(Stored entries)
────────────────────
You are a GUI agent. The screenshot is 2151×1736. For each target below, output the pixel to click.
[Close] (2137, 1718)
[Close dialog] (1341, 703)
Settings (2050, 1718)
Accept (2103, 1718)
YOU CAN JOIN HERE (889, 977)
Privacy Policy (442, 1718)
────────────────────
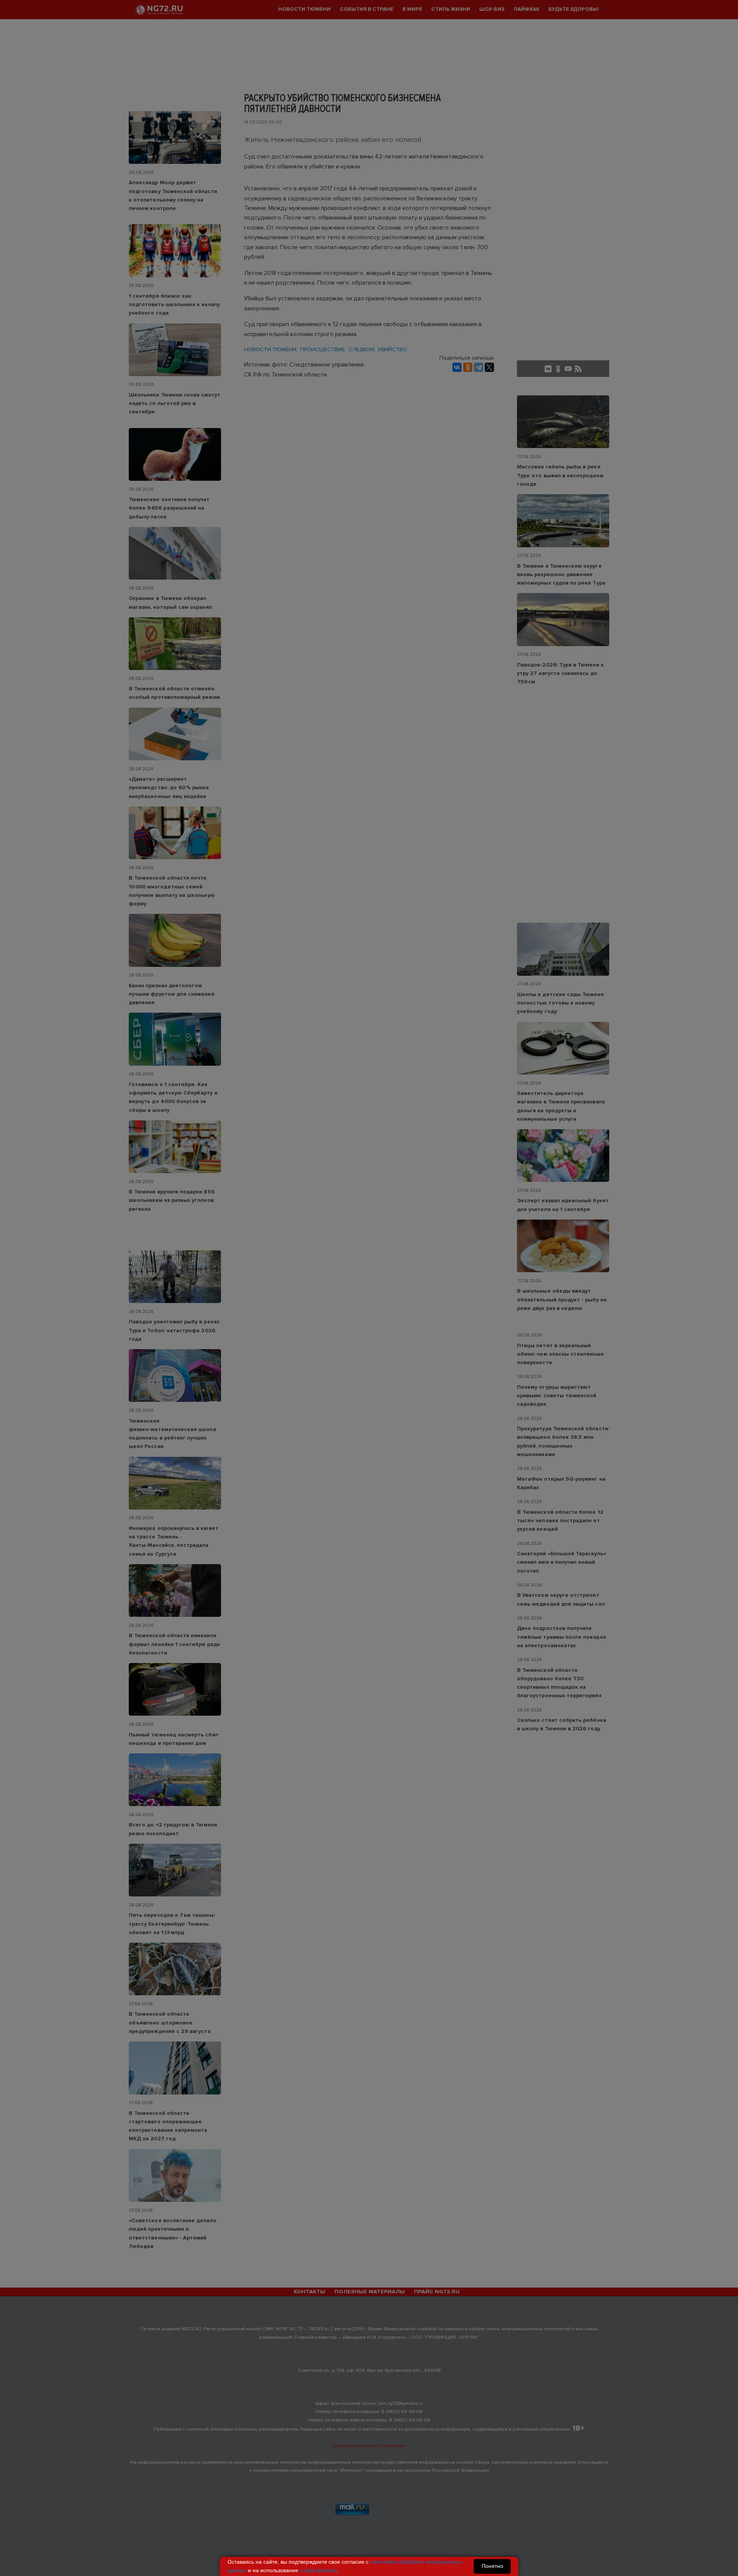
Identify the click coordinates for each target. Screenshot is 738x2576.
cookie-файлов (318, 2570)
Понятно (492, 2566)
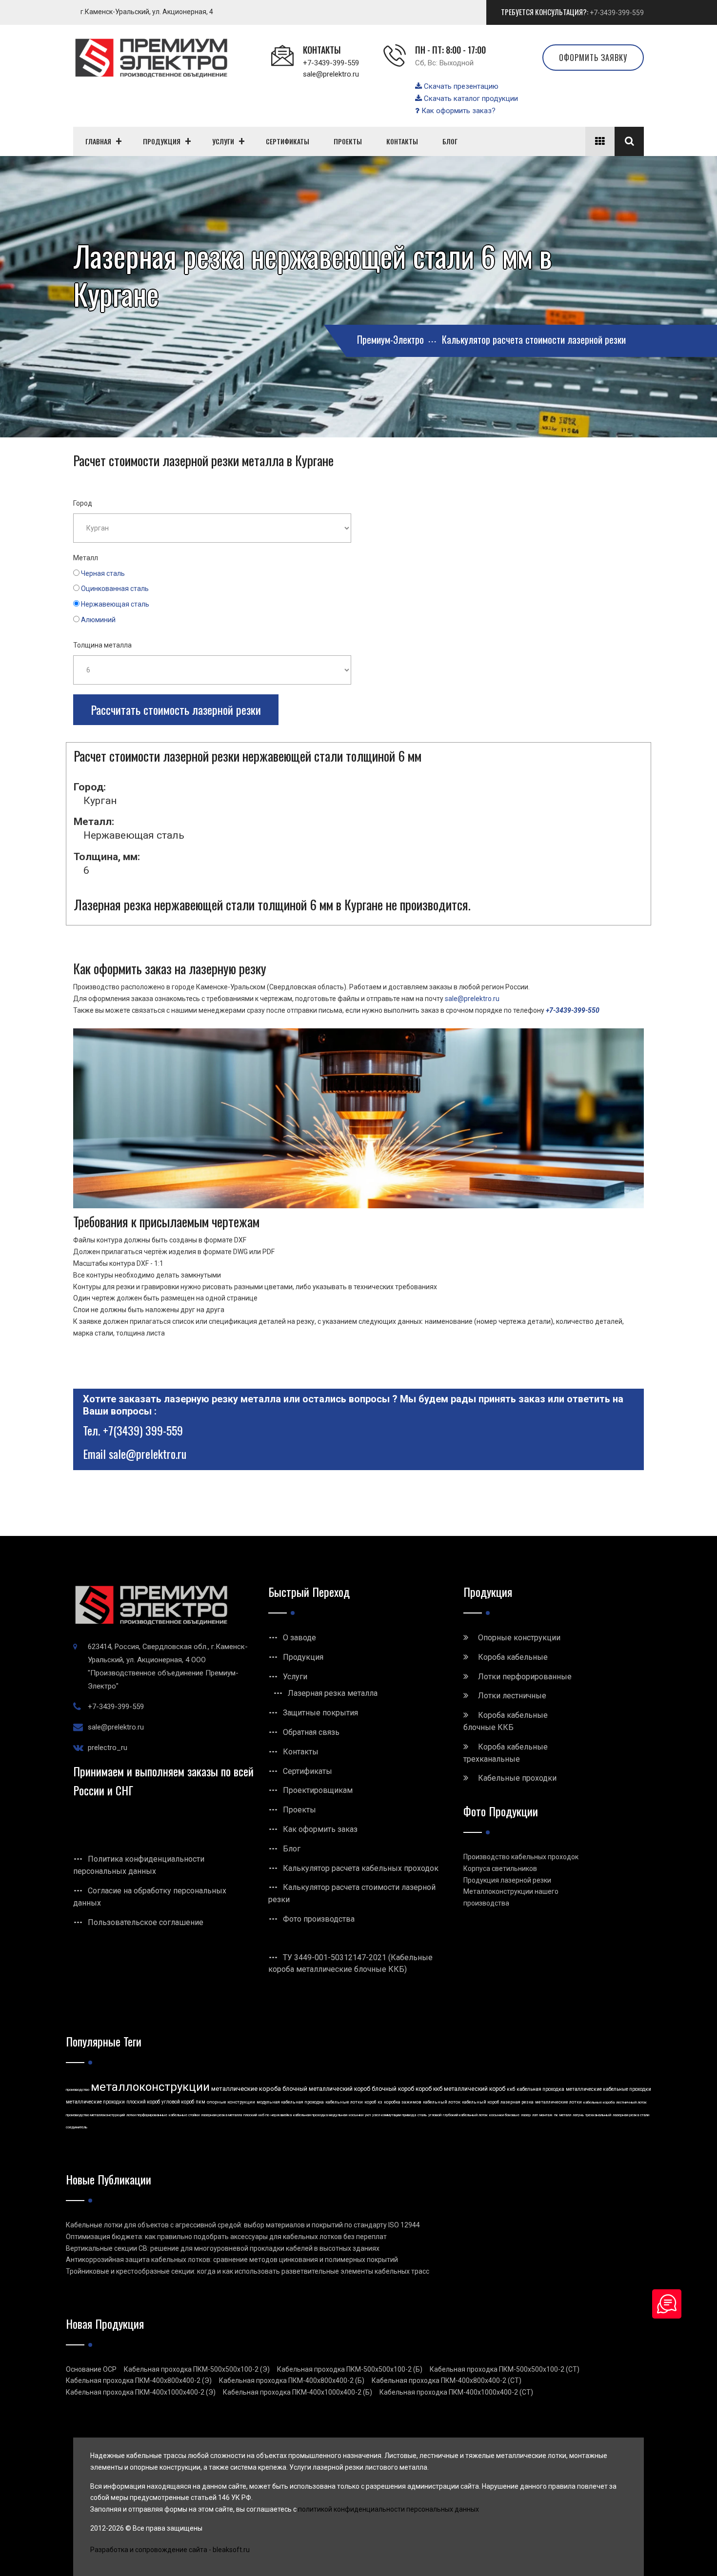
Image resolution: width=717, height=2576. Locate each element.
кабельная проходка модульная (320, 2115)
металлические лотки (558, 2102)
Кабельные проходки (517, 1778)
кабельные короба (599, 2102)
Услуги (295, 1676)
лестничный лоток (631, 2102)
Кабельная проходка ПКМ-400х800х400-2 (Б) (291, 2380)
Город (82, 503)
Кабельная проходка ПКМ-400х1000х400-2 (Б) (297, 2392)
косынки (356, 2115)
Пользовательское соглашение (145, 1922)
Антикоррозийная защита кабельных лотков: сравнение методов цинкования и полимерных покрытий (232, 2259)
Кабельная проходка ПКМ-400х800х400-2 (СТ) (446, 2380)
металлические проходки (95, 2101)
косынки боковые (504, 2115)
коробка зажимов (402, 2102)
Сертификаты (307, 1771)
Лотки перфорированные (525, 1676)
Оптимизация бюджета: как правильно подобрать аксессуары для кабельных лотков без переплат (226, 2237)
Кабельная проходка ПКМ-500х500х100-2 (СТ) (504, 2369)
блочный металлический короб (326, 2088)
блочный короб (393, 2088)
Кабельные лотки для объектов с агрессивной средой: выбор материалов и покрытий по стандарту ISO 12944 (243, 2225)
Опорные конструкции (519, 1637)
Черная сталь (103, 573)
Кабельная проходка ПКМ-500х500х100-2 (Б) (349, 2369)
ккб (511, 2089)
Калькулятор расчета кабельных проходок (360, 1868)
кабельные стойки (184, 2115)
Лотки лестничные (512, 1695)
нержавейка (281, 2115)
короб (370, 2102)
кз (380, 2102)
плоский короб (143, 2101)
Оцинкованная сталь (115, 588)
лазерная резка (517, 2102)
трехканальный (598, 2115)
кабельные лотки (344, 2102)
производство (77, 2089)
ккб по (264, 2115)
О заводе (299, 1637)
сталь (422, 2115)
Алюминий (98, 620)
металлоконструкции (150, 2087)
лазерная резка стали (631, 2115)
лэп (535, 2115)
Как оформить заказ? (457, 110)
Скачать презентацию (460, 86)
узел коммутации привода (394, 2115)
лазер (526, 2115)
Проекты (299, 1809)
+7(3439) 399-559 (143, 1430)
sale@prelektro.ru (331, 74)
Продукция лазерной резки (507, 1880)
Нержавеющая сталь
────────────────────
Task instructions: What are the lines, exactly as written above, from the line with "блочный короб (393, 2088)" to the line with "Нержавеющая сталь", both included? Output only those.

Answer to this problem:
блочный короб (393, 2088)
Кабельные лотки для объектов с агрессивной средой: выбор материалов и покрытий по стандарту ISO 12944 (243, 2225)
Опорные конструкции (519, 1637)
Черная сталь (103, 573)
Кабельная проходка ПКМ-500х500х100-2 (Б) (349, 2369)
ккб (511, 2089)
Калькулятор расчета кабельных проходок (360, 1868)
кабельные стойки (184, 2115)
Лотки лестничные (512, 1695)
нержавейка (281, 2115)
короб (370, 2102)
кз (380, 2102)
плоский короб (143, 2101)
Оцинкованная сталь (115, 588)
лазерная резка (517, 2102)
трехканальный (598, 2115)
кабельные лотки (344, 2102)
производство (77, 2089)
ккб по (264, 2115)
О заводе (299, 1637)
сталь (422, 2115)
Алюминий (98, 620)
металлоконструкции (150, 2087)
лазерная резка стали (631, 2115)
лэп (535, 2115)
Как оформить заказ? (457, 110)
Скачать презентацию (460, 86)
узел коммутации привода (394, 2115)
лазер (526, 2115)
Проекты (299, 1809)
+7(3439) 399-559 (143, 1430)
sale@prelektro.ru (331, 74)
Продукция лазерной резки (507, 1880)
Нержавеющая сталь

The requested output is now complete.